Screenplay : Andrew Scheinman, Adam Scheinman and Tony Gilroy
MPAA Rating : R
Year of Release : 2000
Stars : Jamie Foxx (Alvin Sanders), David Morse (Edgar Clenteen), Doug Hutchison (Bristol), Robert Pastorelli (John Jaster), Kimberly Elise (Lisa Hill), David Paymer (Agent Wooly), Mike Epps (Stevie Sanders)
"Bait" is an action-crime thriller with a talented comedian uncomfortably grafted into the middle.
Jamie Foxx, who first made a name for himself on the Fox TV series "In Living Color" and has since shown dramatic potential with his solid performance as an ego-centric rising superstar in Oliver Stone's football epic "Any Given Sunday" (1999), occupies the movie's central role in a completely unconvincing manner. This is not Foxx's fault as a performer; rather, it is the fault of an unwieldy, badly paced script that doesn't know what it wants from its star. Part action hero, part smart-ass street punk, Foxx is never allowed to achieve a steady balance.

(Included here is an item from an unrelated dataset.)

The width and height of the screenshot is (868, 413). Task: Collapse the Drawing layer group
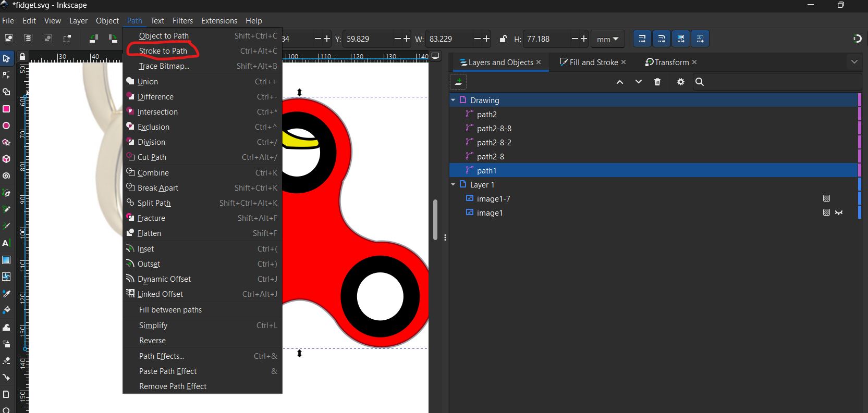453,100
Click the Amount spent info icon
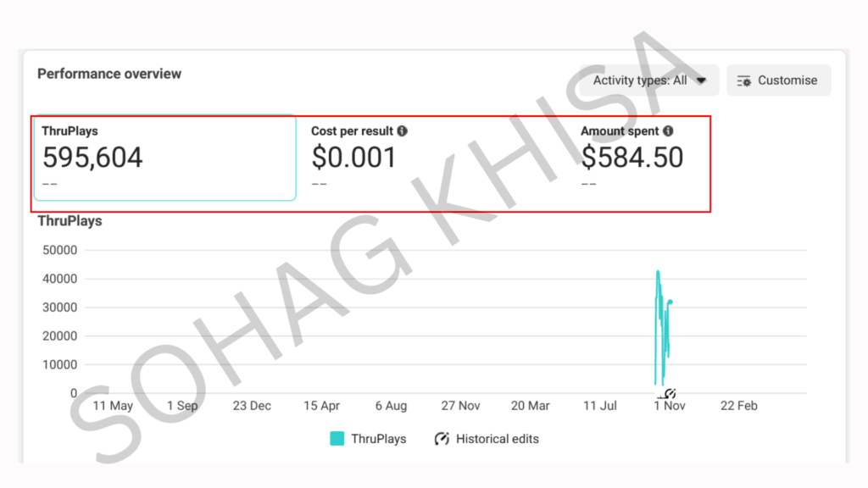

Foxx essentially attempts to do what Eddie Murphy did so successfully in "Beverly Hills Cop" (1984). In a role that was originally written for action star Sylvester Stallone, Murphy made it his own by simply taking over the movie. In "Bait," director Antoine Fuqua never allows Foxx the opportunity.
As he did in his directorial debut, the Hong Kong-inspired action flick "The Replacement Killers," which was an woefully unworthy American debut for Asian superstar Chow Yun Fat, Fuqua overloads "Bait" with a plethora of grating stylistic devices that never add up to a satisfactory whole. Heavy use of filters, sped-up photography, and action sequences filmed at such close proximity that they lose all semblance of space and coherence, the visual nature of "Bait" simply smothers any opportunity Foxx has to make it funny.
Foxx stars as Alvin Sanders, a small-time crook who gets caught up in an elaborate government plan to capture a high-tech thief who is looking for $42 million in government gold that his partner screwed him out of. How small-time a crook is Alvin? He steals shrimp (no, excuse me, prawn, which are essentially just extra-large shrimp). How elaborate is the government plan? So elaborate that its head honcho, a high-ranking treasury investigator named Edgar Clenteen (David Morse), manages to violate just about every aspect of the Bill of Rights in his pursuit of the villain. In fact, Morse's character becomes something of a villain himself, and it is a strained bit of narrative gymnastics by which the movie reconciles him and Alvin in the end.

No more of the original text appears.